With NO ONE even willing to have a hearing under oath, how the fuck do you think it will ever even get to committee? Much less pass, moron./
bull — wrong — the FT llunatic BS is that it wont cost ANYTHING. Prices will FALL almost exactly as much as the tax will INCREASE. Did you know that? IN effect, dumb fuck — a free lunch. Read the fucking book. Boortz calls it “a wash”. Prices fall, the tax replaces that. Its fucking bat shit crazy you dumb fuck – -and they know it.
@SteamboatCamp As a single entity the Government is the biggest employer and the the biggest payer of taxes NOW did you know that. That’s right it’s the current state of affairs. Welcome to reality
@SteamboatCamp You aren’t the sharpest spoon in the drawer are you?

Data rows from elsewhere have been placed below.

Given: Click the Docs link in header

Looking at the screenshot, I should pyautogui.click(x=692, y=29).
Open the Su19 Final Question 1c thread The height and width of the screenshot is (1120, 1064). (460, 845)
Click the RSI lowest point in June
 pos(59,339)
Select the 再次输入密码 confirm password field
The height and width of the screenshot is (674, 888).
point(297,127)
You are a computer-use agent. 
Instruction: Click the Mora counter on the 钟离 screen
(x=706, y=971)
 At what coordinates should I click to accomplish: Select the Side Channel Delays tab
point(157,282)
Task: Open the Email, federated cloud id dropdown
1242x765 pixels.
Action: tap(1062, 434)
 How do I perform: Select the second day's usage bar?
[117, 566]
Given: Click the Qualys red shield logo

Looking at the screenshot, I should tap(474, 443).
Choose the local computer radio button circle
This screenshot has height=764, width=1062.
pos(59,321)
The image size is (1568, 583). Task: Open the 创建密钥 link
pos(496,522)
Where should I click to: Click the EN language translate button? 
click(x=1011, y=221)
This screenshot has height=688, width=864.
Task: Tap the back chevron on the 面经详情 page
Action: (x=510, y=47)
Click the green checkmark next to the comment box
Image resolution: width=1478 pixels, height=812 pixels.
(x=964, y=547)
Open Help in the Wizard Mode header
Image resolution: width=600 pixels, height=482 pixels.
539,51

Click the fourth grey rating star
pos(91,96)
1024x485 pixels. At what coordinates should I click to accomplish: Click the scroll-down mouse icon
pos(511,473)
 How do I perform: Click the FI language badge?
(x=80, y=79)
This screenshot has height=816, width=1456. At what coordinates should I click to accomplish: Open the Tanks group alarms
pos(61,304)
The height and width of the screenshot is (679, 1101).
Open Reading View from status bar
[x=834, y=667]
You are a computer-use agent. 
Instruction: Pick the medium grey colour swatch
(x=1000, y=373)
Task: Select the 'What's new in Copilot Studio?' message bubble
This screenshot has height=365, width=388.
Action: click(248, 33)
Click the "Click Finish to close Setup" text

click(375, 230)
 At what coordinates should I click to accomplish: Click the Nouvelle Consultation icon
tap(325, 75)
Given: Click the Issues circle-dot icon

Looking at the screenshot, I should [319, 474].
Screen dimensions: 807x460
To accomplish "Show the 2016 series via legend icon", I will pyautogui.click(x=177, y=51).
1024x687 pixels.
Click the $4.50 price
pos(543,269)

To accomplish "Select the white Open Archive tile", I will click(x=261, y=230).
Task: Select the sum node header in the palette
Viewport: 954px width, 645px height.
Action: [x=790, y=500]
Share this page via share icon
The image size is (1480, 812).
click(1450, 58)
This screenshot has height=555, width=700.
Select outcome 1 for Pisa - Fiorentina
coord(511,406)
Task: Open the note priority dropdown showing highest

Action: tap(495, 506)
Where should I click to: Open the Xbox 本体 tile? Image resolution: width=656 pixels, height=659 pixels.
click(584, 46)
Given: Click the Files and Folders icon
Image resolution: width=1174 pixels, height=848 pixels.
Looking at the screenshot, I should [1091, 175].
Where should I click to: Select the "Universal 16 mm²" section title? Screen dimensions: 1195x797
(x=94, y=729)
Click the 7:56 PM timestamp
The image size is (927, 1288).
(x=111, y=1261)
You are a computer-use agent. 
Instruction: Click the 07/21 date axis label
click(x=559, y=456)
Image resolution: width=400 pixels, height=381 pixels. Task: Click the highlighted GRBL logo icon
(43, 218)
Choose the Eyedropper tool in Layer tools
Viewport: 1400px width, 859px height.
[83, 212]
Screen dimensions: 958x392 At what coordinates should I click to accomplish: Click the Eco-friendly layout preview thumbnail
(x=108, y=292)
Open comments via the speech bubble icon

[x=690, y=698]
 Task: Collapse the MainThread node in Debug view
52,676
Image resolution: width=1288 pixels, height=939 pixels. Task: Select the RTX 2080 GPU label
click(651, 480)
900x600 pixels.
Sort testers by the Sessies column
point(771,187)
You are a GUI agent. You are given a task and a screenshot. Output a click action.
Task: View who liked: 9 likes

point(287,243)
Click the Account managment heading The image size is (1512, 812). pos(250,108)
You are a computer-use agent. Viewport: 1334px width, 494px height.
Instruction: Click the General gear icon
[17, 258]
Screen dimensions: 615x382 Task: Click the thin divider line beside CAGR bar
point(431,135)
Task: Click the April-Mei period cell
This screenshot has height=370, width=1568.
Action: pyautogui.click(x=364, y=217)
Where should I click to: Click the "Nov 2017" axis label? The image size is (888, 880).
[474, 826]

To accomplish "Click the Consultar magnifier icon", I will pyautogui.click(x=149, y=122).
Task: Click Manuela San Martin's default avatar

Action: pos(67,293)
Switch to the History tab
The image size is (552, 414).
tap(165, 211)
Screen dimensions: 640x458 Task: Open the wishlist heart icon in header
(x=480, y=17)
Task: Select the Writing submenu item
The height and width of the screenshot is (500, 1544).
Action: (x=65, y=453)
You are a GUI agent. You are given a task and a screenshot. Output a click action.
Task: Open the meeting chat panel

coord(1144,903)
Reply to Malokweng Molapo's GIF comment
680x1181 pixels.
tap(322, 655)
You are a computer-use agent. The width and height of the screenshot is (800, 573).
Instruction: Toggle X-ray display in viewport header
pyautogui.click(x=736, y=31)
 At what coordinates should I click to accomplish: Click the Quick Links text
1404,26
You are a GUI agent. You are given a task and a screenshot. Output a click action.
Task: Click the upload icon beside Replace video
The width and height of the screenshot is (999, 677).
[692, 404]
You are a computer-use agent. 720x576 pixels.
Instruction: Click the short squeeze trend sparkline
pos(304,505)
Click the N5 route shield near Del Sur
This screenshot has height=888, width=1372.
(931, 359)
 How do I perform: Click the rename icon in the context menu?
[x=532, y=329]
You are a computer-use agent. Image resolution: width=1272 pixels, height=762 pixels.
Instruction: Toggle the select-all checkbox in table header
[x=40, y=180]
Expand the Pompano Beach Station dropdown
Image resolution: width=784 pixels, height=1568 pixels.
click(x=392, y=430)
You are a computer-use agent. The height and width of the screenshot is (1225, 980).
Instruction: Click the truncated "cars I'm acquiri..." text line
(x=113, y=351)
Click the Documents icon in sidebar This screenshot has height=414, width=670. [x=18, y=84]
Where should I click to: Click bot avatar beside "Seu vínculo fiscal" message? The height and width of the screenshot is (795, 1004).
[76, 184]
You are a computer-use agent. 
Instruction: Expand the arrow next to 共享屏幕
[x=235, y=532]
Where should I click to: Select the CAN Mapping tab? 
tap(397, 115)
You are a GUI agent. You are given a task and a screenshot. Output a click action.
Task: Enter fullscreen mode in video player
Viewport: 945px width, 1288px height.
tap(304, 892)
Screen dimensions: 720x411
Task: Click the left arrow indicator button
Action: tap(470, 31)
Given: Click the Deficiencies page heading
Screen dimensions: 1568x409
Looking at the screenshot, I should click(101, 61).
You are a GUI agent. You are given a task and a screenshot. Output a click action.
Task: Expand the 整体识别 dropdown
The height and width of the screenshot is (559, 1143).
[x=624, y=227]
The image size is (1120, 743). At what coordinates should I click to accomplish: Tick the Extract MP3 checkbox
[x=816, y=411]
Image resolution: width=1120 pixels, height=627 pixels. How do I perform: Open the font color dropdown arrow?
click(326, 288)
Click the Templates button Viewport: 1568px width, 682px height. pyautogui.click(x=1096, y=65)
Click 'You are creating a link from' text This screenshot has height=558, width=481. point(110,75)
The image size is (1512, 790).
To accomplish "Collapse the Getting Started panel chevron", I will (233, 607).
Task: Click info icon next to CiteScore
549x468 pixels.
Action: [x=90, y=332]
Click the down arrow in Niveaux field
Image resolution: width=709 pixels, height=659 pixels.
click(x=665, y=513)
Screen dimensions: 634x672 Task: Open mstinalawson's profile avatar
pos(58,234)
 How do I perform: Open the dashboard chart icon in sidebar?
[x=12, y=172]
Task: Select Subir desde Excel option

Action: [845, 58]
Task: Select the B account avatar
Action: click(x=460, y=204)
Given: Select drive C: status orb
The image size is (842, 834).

I was comparing the taxation of production to that of consumption and YOU are the one to bring up FT. And since when did the political viability of a policy have anything to do with it’s ethicacy or effectiveness. I wish I lived in a world were it mattered but it doesn’t. A good idea is a good idea regardless of it’s political viability.
@SteamboatCamp Actually you are correct in that some people who support the FT do believe that prices would fall due to increased efficiency or reduced compliance costs enough to counteract the increase due to the sales tax, I’m not one. Increases in productivity and efficiency do give you the equivalent of a “free lunch” this is why we work less and get more today than 100 years ago. Compliance costs already cost many billions of dollars a year for both the income and business taxes.
@SteamboatCamp You never even addressed the real issue of the differences between taxing productivity versus consumption or that if the federal government gets $3+ trillion in taxes and it costs 50% in productivity taxes why it should anger you so much to shift it to a single 60%-90%-100% because even if you assume the same exact efficiency in all tax systems, an incredibly ignorant assumption on your part, you would still have the same tax burden but without the disincentives to produce.
@SteamboatCamp I’m beginning to like you. You are like belligerent foul mouthed Dr. Watson. Continually wrong but you do give others the opportunity to logically dissect all you errors. You are my praxiological aid.
@SteamboatCamp BTW I don’t particularly like the FT that is why I didn’t bring reference it as a good example of a consumption tax, YOU did that, but your critiques have been terrible and superficial. If you want a some good logical critiques try reading some of these:
mises.org/daily/2961
mises.org/daily/2327
mises.org/daily/1975
mises.org/daily/1814
@evensgrey
I think you’re onto something.
@bullpcp Are you fucking insane? I pointed out that FT is a pile of shit – that it’s own leaders don’t dare have hearings on it, that it’s based on layers of absurdities, and that their leaders fucking KNOW it. How the FUCK can that by “superficial” you fucking moron. How fucking stupid can you get without pulling shit out of your brain? Now, I may be wrong on that (Im not) but it sure as FUCK is not superficial you fucking idiot.
@elsquibbs Also keep in mind that she and Bill were the only investors in the Whitewater deal who didn’t spend time in prison over it. Now, they’re BOTH lawyers, and Hillary is giving every appearance of being some kind of investment wizard, and anyone in their right mind is supposed to believe that neither of them noticed that EVERYONE else involved was committing financial crimes? (Bill’s successor as Governor went directly from the Gubernatorial mansion to prison, for criminy sake.)
@bullpcp Don’t forget, in the US you can deduct the current sales taxes from the current income taxes. Annoying to keep all the records for, yes, but it does mean you only pay the greater of the two. Here in Canada, you get taxed earning AND spending.
@bullpcp Simply put, ‘do unto others as we would have them do unto us’, in respects to outsourcing, black Americans depended on manufacturing jobs, since by the time they were freed the monopoly board was all bought up. Outsourcing these jobs, when for 200 years we didn’t allow them to be educated or married, keeps them down. Only token few have overcome such obstacles, our prisons are full of the casualties of outsourcing.